Kamaiu Johnson didn’t quite know how to act around a golf course the day he wandered out the back of his grandmother’s apartment that bordered the 4th hole of the Hilaman Golf Course in Tallahassee.

Johnson, 13 at the time, moved to Tallahassee from Madison County, where it was known Blacks were not allowed on their golf courses.

“I grew up in a very, very racist town,” Johnson said.

Living in a two-bedroom unit with six others, Johnson, who dropped out of school in the 8th grade, would stand on the balcony on the third-floor and “wish I could go down there.”

One day he did, picked up a stick and started swinging.

Jan Auger happened to be playing her round at that time, and Johnson’s life would change forever.

“I noticed he had a pretty good swing, so I thought he was swinging a golf club,” said Auger, who was playing the 3rd hole.

Auger, who is the general manager for golf for the city of Tallahassee, started quizzing Johnson.
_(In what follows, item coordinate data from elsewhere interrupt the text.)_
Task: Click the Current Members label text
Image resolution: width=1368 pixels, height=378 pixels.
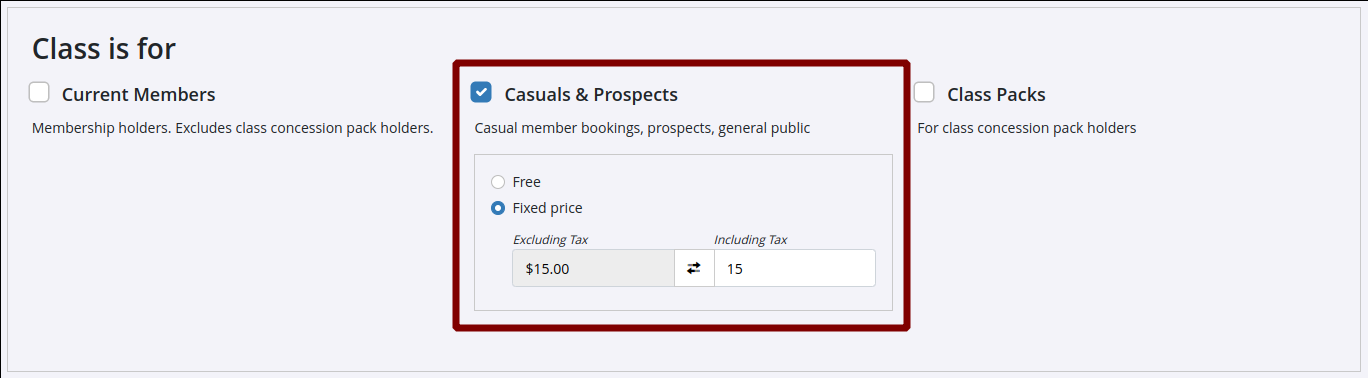Action: [x=138, y=95]
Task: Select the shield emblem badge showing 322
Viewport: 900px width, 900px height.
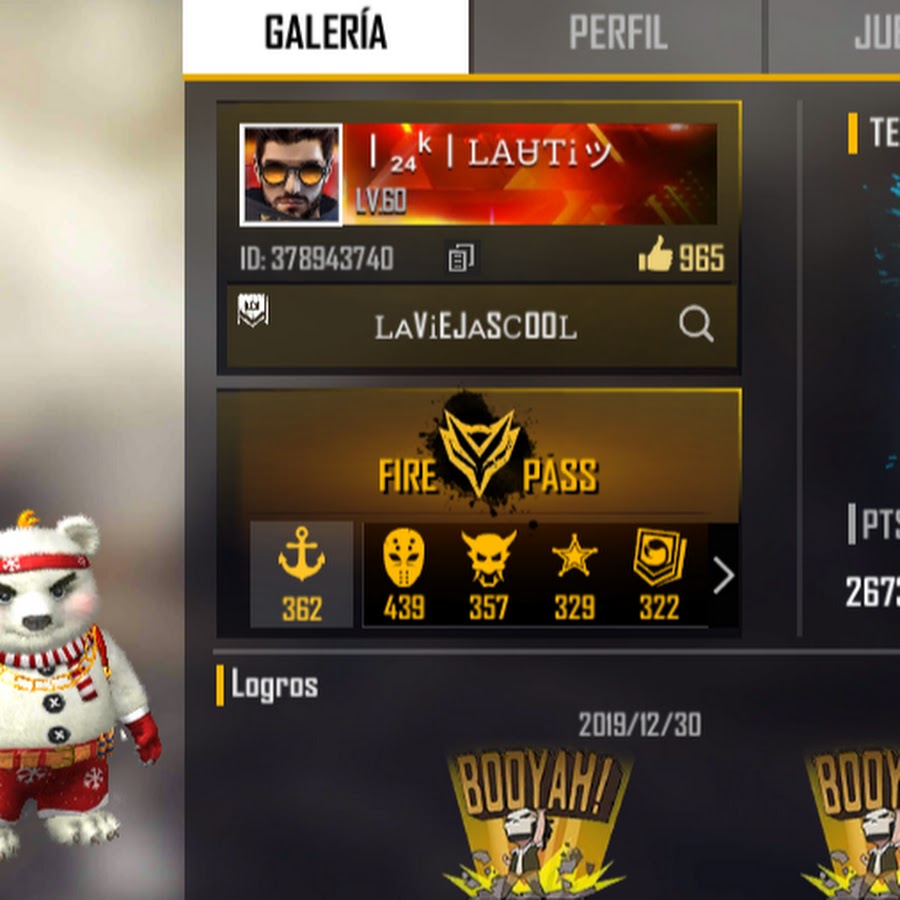Action: click(x=660, y=574)
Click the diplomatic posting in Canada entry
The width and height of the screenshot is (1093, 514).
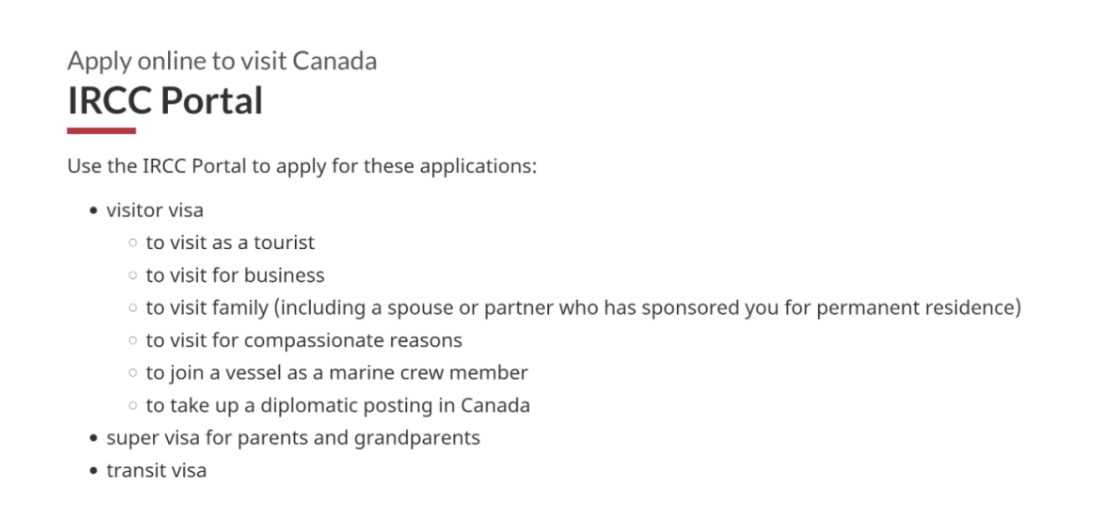click(x=337, y=406)
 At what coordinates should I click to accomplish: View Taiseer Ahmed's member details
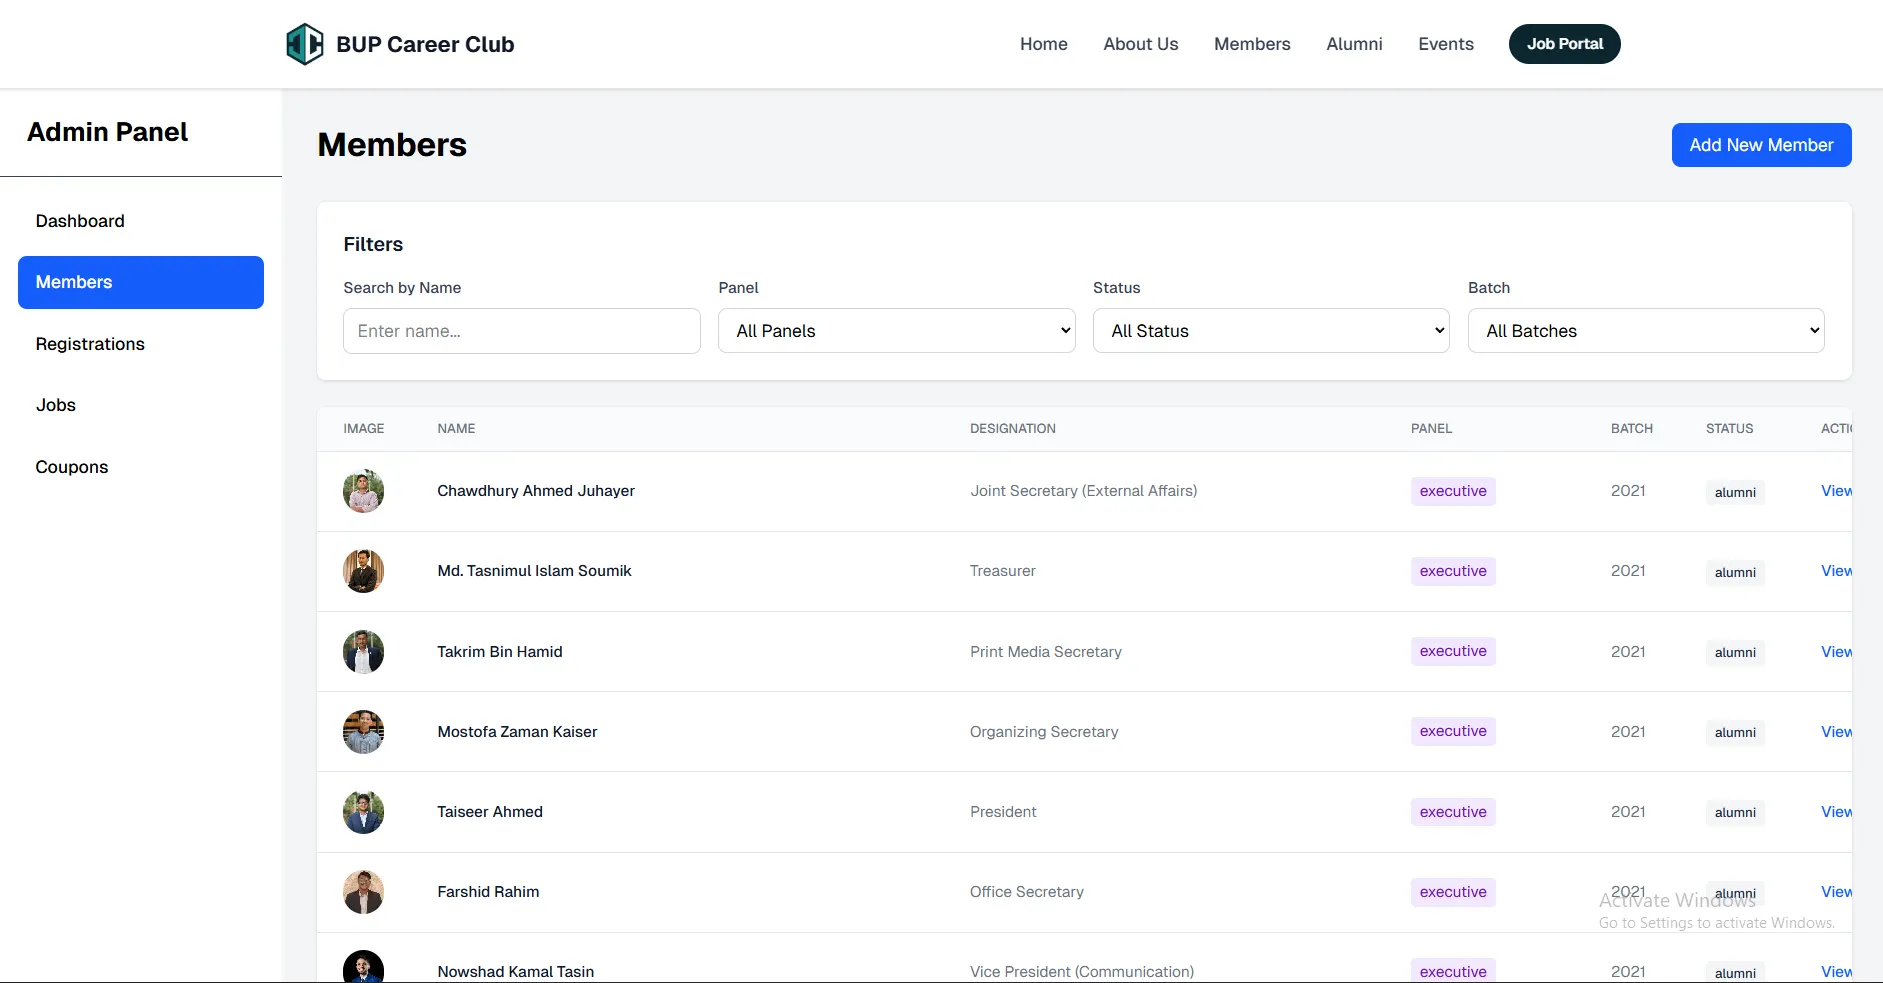[1835, 812]
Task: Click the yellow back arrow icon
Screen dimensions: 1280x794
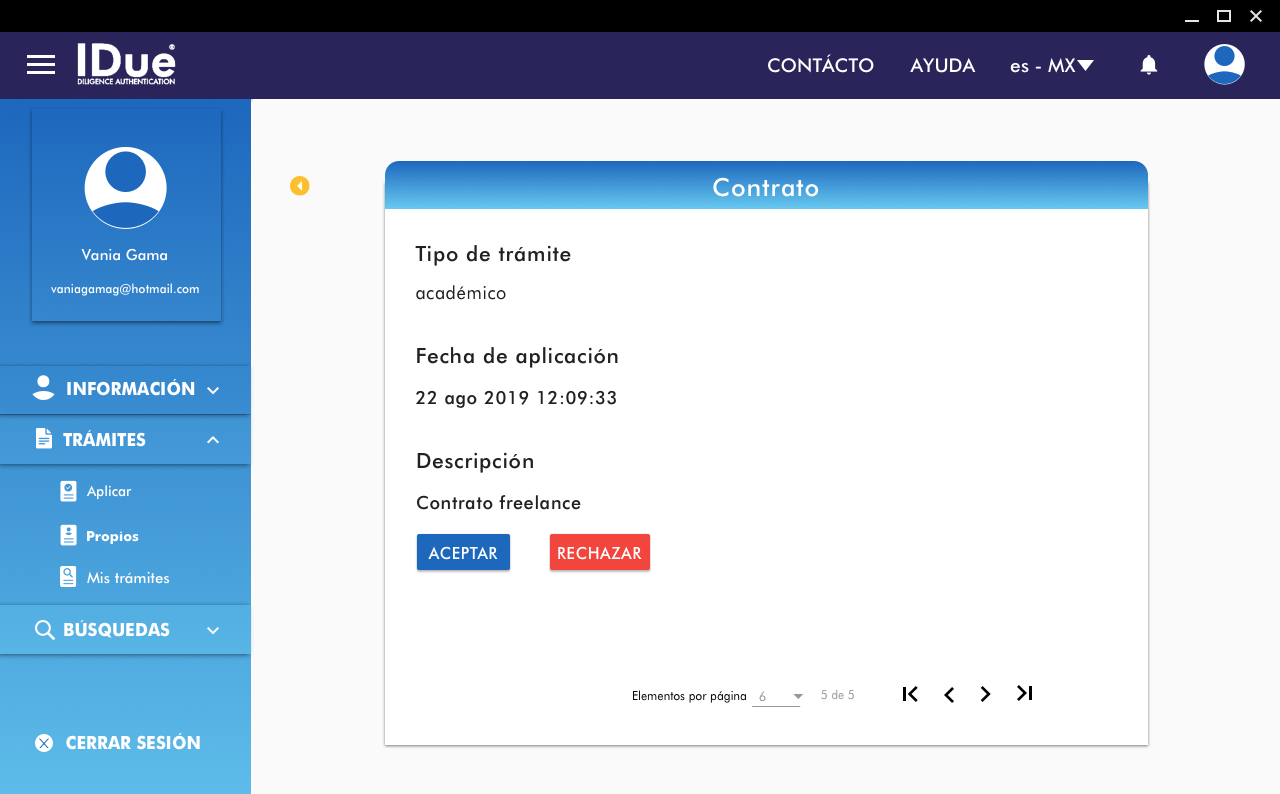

Why wasn’t he in school? Where did he live? What was he doing?

“He was such a cute little kid,” she said.

So, she offered him a bucket of balls and a 9-iron. “His face lit up.”

Auger insisted he get permission from his grandmother before going to the range to strike a golf ball with a club for the first time in his life.

“She could have said, ‘You’re trespassing,’ or ‘get off the golf course,’ ” said Johnson, who calls Auger a second mother. “No, she said, ‘I’ll give you a 9-iron and a bucket of balls to go to the range if you really want to hit some golf balls.’”

Kamaiu Johnson poses for a photo at the Hilaman Golf Course on Thursday, Dec. 3, 2020.

From Hilaman to Pebble Beach

Two weeks ago, Johnson, 27, made his PGA Tour debut, given a sponsor exemption for the Pebble Beach Pro-Am. Johnson (whose first name is pronounced KUH-my-ew) has been extended the same for the Arnold Palmer Invitational at Bay Hill next week and the March 18-21 Honda Classic at PGA National.

Johnson played on the Advocates Pro Golf Association Tour, which was established in 2010 to prepare African-Americans and other minorities for the more advanced tours. He has done well enough that he’s now breaking in and, like many before him, including one of his idols, Tiger Woods, breaking down stereotypes.